By the time I visited Birdseye’s ranch in 2021, he had a three-mile-long, 7,000-volt electric fence around his pasture, purchased through a combination of crowdfunding from a local environmental nonprofit and federal and state funding. Birdseye acknowledged the project on a wooden sign he had built to face the road, shaded by a miniature shingled roof: Home of OR-7 and the Rogue Wolf Pack. Like many of the ranchers I met, Birdseye defied stereotype. He was a sixth-generation livestock producer, but he had a copy of The New Yorker next to Ranch magazine on his kitchen table, and on a chair in the study, the pelt of a wolf he had once got as a pup from a neighbor and raised as a pet (“Otter, because as a pup she looked like one, all small and sleek”). “I suppose it’s karma,” he’d told me with a chuckle when I reached out to stroke her fur. “First I kept a wolf captive, and now I’m being punished by them.” As we spoke about the depredations on livestock and dogs, his fifth-grade son, who stood stork-like at the edge of our conversation in dusty, knee-torn jeans, seemed to remember every death. I’d forget he was there—he’d be bent over, petting one of the many dogs in the yard—then he’d raise his buzzed head, voice steady and eyes unblinking, to correct his father on a detail.

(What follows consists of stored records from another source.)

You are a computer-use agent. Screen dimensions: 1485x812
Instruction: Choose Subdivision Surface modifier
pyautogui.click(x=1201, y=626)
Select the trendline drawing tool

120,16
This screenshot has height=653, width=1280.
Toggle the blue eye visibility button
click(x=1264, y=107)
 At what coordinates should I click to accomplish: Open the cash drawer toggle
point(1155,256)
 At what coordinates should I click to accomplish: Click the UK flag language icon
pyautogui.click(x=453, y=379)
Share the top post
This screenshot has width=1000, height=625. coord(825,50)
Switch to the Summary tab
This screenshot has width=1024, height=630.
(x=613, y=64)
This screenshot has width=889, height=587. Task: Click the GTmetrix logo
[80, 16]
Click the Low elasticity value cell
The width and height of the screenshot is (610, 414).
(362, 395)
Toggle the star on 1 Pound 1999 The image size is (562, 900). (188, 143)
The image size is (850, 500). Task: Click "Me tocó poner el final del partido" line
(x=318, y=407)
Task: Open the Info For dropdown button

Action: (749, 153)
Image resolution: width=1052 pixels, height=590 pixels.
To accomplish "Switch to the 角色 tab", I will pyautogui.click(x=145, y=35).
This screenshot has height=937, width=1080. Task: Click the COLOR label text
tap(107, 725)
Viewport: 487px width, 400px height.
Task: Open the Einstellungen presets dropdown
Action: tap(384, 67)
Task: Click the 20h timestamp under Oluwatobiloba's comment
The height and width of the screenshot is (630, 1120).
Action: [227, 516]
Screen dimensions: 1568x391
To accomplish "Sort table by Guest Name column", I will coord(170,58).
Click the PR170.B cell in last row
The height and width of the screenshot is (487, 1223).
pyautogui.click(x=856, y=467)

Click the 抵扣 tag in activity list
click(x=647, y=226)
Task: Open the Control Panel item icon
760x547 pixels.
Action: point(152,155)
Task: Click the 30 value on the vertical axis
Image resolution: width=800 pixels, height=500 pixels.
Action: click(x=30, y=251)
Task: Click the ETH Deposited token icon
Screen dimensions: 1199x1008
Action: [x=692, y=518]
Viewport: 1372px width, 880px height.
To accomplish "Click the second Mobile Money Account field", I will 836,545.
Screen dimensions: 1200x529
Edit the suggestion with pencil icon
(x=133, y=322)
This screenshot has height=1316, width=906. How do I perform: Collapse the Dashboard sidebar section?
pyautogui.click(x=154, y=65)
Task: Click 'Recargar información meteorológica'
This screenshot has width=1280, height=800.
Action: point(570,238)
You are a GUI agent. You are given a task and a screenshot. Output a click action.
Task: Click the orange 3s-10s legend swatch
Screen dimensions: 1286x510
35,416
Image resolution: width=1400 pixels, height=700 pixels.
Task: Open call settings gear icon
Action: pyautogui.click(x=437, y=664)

“You’re right, son,” Birdseye would say, nodding, his shoulder-length gray curls knocking the red bandanna scrunched around his neck, his voice full of solemn, grateful approval. Then he’d look at me, shake his head, crack a smile. “I swear, sometimes kids know best.” Kids, I thought, who had learned how to raise something, then, when it died, to let it go.
* * *
I visited Birdseye during a week I spent driving between southern Oregon and northern California, visiting a few of the ranches OR-7 or his offspring had walked through. At the time, I was reading Gretel Ehrlich’s book The Solace of Open Spaces, about working on a Wyoming sheep farm, and it was reminding me how little so many city dwellers understood about the people who raised their meat, their leather, their wool. “In a rancher’s world, courage has less to do with facing danger than with acting spontaneously—usually on behalf of an animal or another rider,” wrote Ehrlich. She described how, if a cow was born sick, a rancher might take her home and warm her, massaging her legs until daybreak. “Ranchers are midwives, hunters, nurturers, providers, and conservationists all at once.”
Thinking about ranchers as both protectors and producers made me think of an art exhibit I had encountered on a research trip to China. Stoned on jet lag and air pollution, I had staggered into a glass-cased modern art museum in Shanghai and stopped in front of a photograph of a woman in a white nightgown submerged in a milky blue pool. Her lips rose just above the waterline, while a small dolphin swam out in a puff of pink blood from between her legs. This was “I WANNA DELIVER A DOLPHIN,” a “synthetic biology” project by Japanese designer Ai Hasegawa that included the interior cross-section of a woman’s three-dimensional plastic torso. Instead of a fetus inside the curving belly, there was a tiny dolphin, snug as a pea in a shell. “With potential food shortages and a population of nearly seven billion people, would a woman consider incubating and giving birth to an endangered species such as a shark, tuna or dolphin?” writes Hasegawa on her artist website. “This project introduces the argument for giving birth to our food to satisfy our demands for nutrition and childbirth, and discusses some of the technical details of how this might be possible.”